UNESCO World Heritage Site
- Type: Cultural
- Criteria: ii, vi
- Designated: 1980
- Part of: Historic Centre of Warsaw
- Reference no.: 30bis

Historic Monument of Poland
- Designated: 1994-09-08
- Part of: Warsaw – historic city center with the Royal Route and Wilanów
- Reference no.: M.P. 1994 nr 50 poz. 423

= Prażmowski Tenement =

Historic tenement house in Warsaw, Poland

The Prażmowski Tenement, (Note: /pl/; Kamienica Prażmowskich) also known as the Joachim Pastorius Tenement, Leszczyński Tenement, (Note: /pl/; Kamienica Leszczyńskich) and Dobrycz Tenement, (Note: /pl/; Kamienica Dobrycza) is a historic tenement house in Warsaw, Poland, located at 87 Kraków Suburb Street, in the Old Town neighbourhood of the Downtown district. It was built around 1660. The building was destroyed during the Second World War and rebuilt in 1949. It is included on a heritage list.

==History==
The tenement house was built around 1660 as the residence of the royal historian Joachim Pastorius de Hirtenberg. It originally was two-storeys tall, with four columns of windows. In the second half of the 17th century, it became a property of city councillor K. Walter, and in 1666, was acquired by Mikołaj Prażmowski, the Grand Chancellor of the Crown and Primate of Poland–Lithuania.

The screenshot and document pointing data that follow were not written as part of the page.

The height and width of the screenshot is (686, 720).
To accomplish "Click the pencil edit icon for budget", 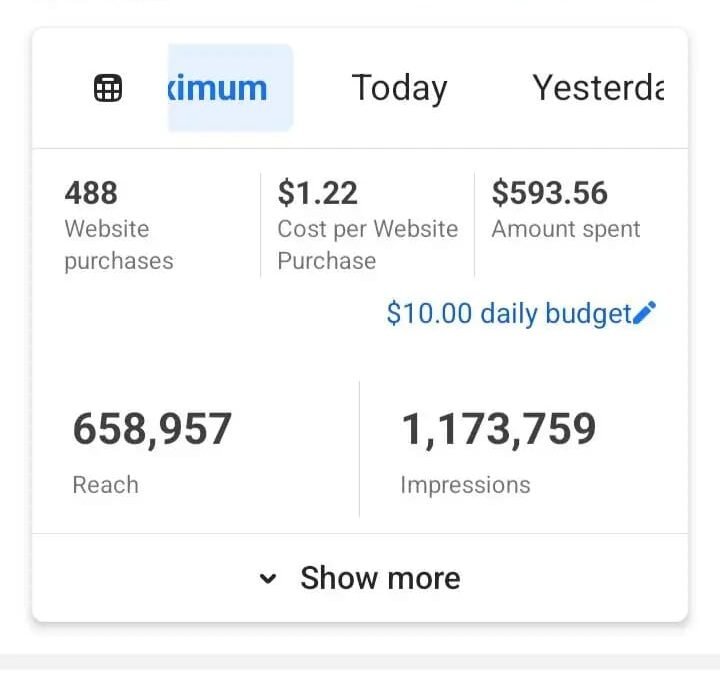I will click(x=645, y=314).
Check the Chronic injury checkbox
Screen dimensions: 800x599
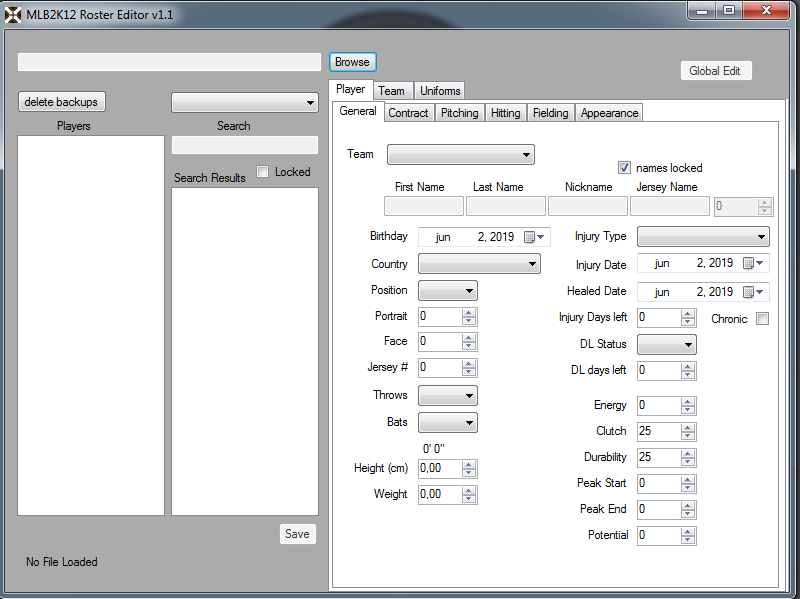tap(762, 319)
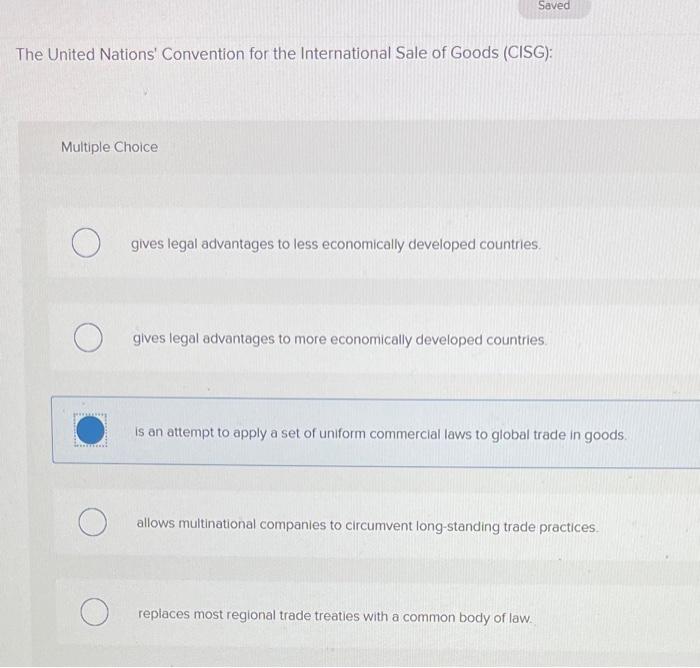This screenshot has width=700, height=668.
Task: Click the 'Saved' status indicator
Action: coord(553,6)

In 1754, after being purchased by the Leszczyński family, it was rebuilt in the rococo style, with a three-storeys and five columns of windows. The project was designed by Jakub Fontana. Sometime before 1795, on the other side of the building was buitlt an extension. Today, in its place stands the Samson Tenement, at 5 Senatorska Street.

Later, the building was inherited by the Rautenstrauch family, and in 1804, it was sold to merchant Stefan Dobrycz.

The building caught on fire in 1939 during the Siege of Warsaw. Its interior was destroyed in 1944, however, its façade survived the conflict with minor damage. The building was later partially deconstructed in 1948 during the works on the East–West Route tunnel underneath. The tenement house was rebuilt between 1948 and 1949, in accordance to the project by Zygmunt Stępiński, and was later renovated between 2002 and 2003.

In 1965, the tenement house was entered into the heritage list.

Currently, it houses seats of the Polish Writers Association, Polish Writers' Union, and the Polish division of PEN International.

== Architecture ==
The tenement house has four storeys and five columns of windows. Its façade mixes elements of rococo and neoclassical styles, being described with balconies with openwork balustrade, and a portal above the door, with crate feature the coat of arms of the Leszczyński family. The building is conjoined with neighbouring Aleksander John Tenement, with which it shares the interior.